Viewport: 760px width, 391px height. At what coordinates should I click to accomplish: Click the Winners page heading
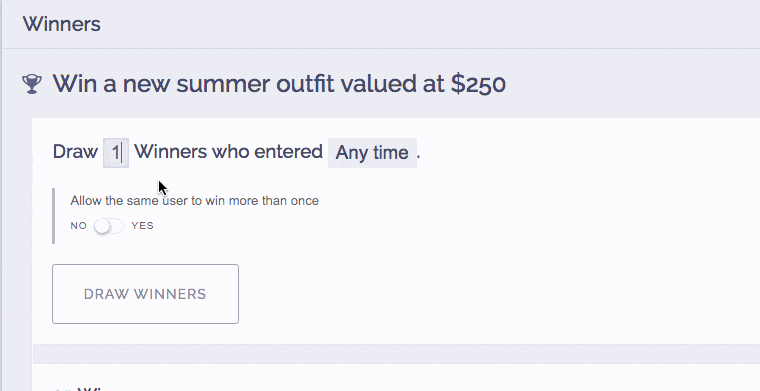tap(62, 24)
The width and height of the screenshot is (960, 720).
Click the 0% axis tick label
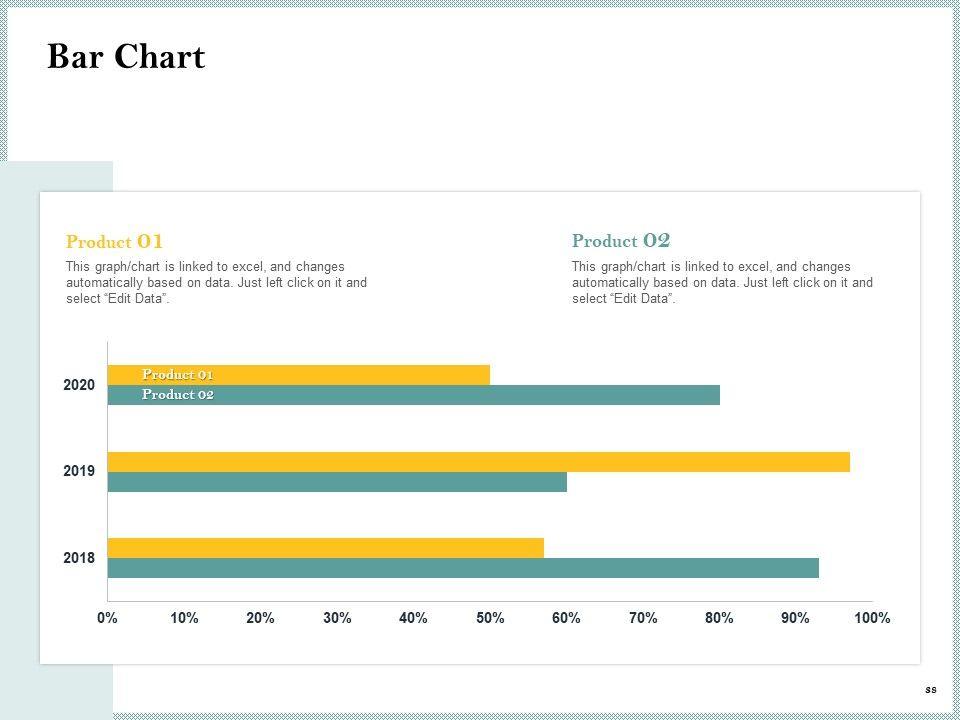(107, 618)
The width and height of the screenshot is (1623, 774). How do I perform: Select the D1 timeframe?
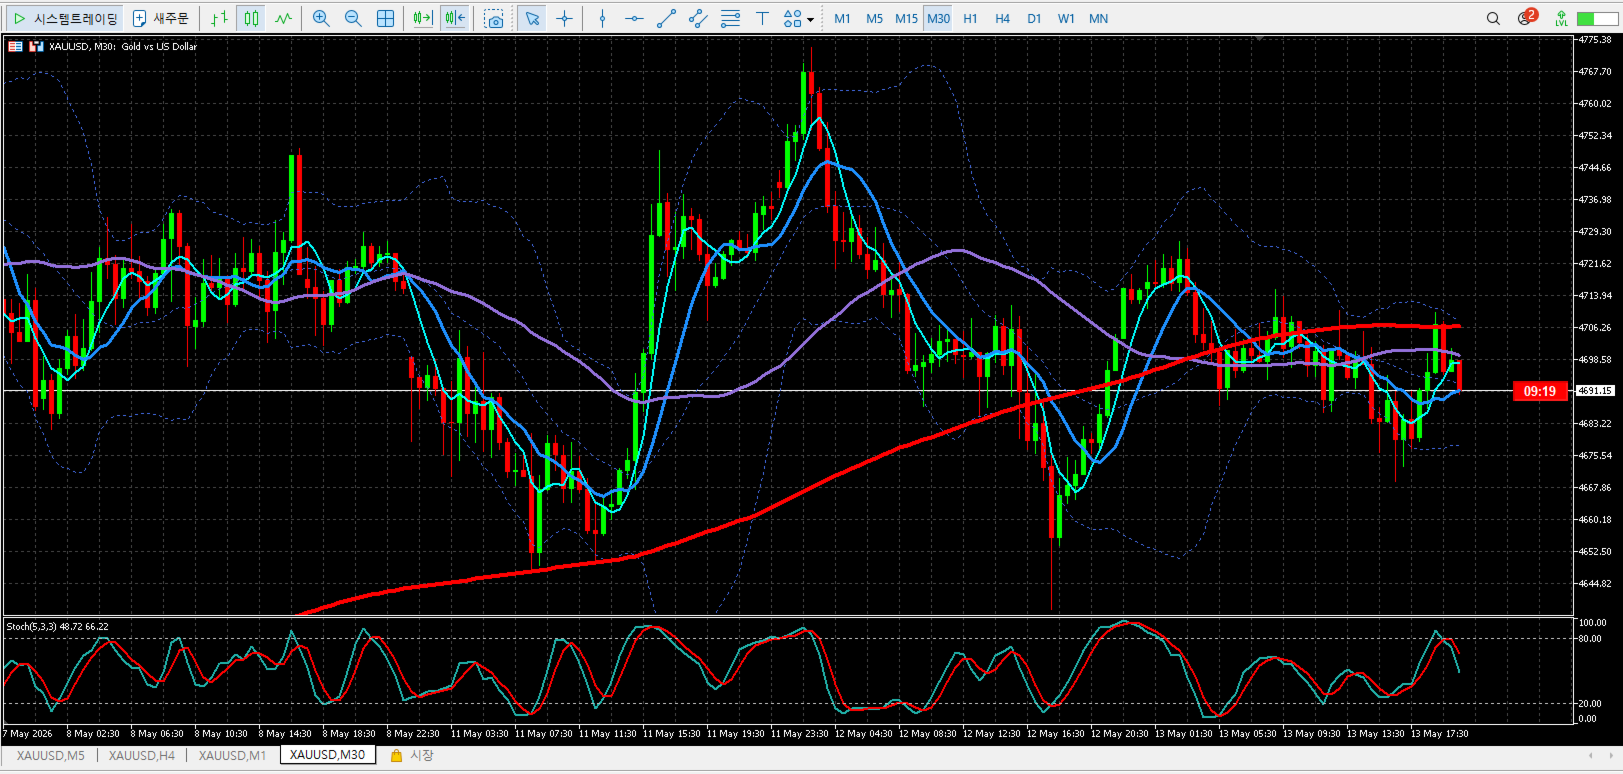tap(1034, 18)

──────────────────────────────

> [WORK TO COMPLETE] Please repeat every record above exactly, but leave out the pictures.

> [SOLUTION FOR THIS EXERCISE]
Viewport: 760px width, 391px height. At what coordinates should I click to accomplish: Click the Winners page heading
tap(62, 24)
The width and height of the screenshot is (960, 720).
Click the 0% axis tick label
(107, 618)
The width and height of the screenshot is (1623, 774). How do I perform: Select the D1 timeframe?
tap(1034, 18)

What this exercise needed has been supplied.